Un futur qui suscite plus d’interrogations que de réponses

Lors du congrès annuel des crémants qui s’est déroulé en Bourgogne, à Pont-de-Pany en Côte-d’Or au mois de mai dernier, une table ronde, animée par Grégoire Pissot œnologue et maître de chai à la Cave de Lugny, était consacrée au changement climatique et à ses conséquences pour les vignobles, plus particulièrement ceux dédiés aux crémants du Luxembourg, de France et donc de Bourgogne.

Changement de la structure des vins

À cette occasion, Thomas Canonier, conseiller viticole au sein du Vinipole Sud Bourgogne à Davayé et spécialiste des aléas et du changement climatique, s’est attaché à rappeler les conséquences présentes et futures des évolutions du temps. Ainsi, en viticulture, les changements climatiques peuvent s’observer via, par exemple, le prisme des dates de vendanges, de plus en plus précoces. Mais aussi par l’intermédiaire de l’évolution de l’acidité totale dans les moûts ; avec une baisse constante et progressive depuis les années 1970. Par ailleurs, « le profil aromatique des vins a changé. Dans les années 1990, les vins étaient assez acides avec des teneurs en sucre assez basses. Aujourd’hui, on s’oriente vers des vins très chargés en sucre avec une acidité basse ». Pour ce qui est de l’avenir, « on peut regarder les prévisions du Giec pour envisager le futur, très dépendant des hausses de températures ». Lorsqu’il s’agit de faire des choix, de mettre en place des stratégies, plusieurs solutions s’offrent aux professionnels. On peut ainsi envisager de remonter l’aire géographique pour maintenir le type de vin (matériel végétal, vinification, typicité, etc.). Ou alors maintenir la production en Bourgogne, avec tout son savoir-faire, son patrimoine, ses vignerons… Il faut alors s’adapter et innover. Dans ce cas, il est indispensable d’atténuer les effets de ce changement climatique. Cela passe par la réduction de l’empreinte carbone de la filière, par la préservation de la ressource du milieu (eau, biodiversité) et par la réalisation d’économies d’énergie dans les chais et au vignoble. Il conviendra aussi d’adapter le matériel végétal, son parcellaire et ses pratiques de vinification. Mais aussi de suivre au plus près la maturité et de lutter contre les aléas climatiques en viticulture (gel, sècheresse).

**Extrait de données**
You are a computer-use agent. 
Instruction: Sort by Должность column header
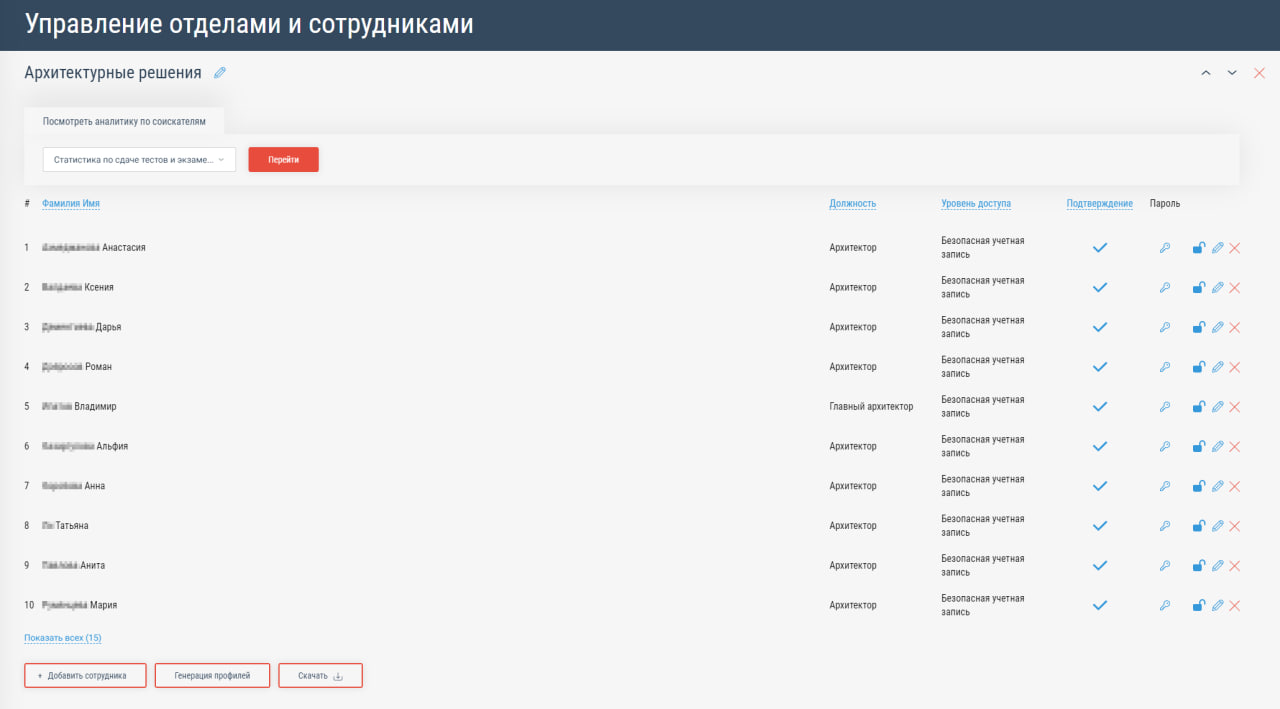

**Exercice proposé 1**
Dites si chacune des affirmations suivantes concorde avec l'article sur les crémants, en répondant par oui ou non et en citant les mots exacts qui permettent de trancher : (a) la table ronde du congrès des crémants s'est tenue à Pont-de-Pany, en Côte-d'Or ; (b) l'acidité totale dans les moûts augmente depuis les années 1970 ; (c) dans les années 1990, les vins avaient des teneurs en sucre élevées.
**Exercice proposé 2**
Énumérez toutes les mesures par lesquelles, selon l'article sur les crémants, passe l'atténuation des effets du changement climatique.
**Exercice proposé 3**
Recopiez à l'identique le passage de l'article sur les crémants qui va de « Un futur qui » jusqu'à « donc de Bourgogne. ».

**Résultat attendu 1**
(a) Oui : « à Pont-de-Pany en Côte-d’Or ».
(b) Non : « avec une baisse constante et progressive depuis les années 1970 ».
(c) Non : « Dans les années 1990, les vins étaient assez acides avec des teneurs en sucre assez basses ».

**Résultat attendu 2**
- La réduction de l'empreinte carbone de la filière
- La préservation de la ressource du milieu (eau, biodiversité)
- La réalisation d'économies d'énergie dans les chais et au vignoble

**Résultat attendu 3**
Un futur qui suscite plus d’interrogations que de réponses

Lors du congrès annuel des crémants qui s’est déroulé en Bourgogne, à Pont-de-Pany en Côte-d’Or au mois de mai dernier, une table ronde, animée par Grégoire Pissot œnologue et maître de chai à la Cave de Lugny, était consacrée au changement climatique et à ses conséquences pour les vignobles, plus particulièrement ceux dédiés aux crémants du Luxembourg, de France et donc de Bourgogne.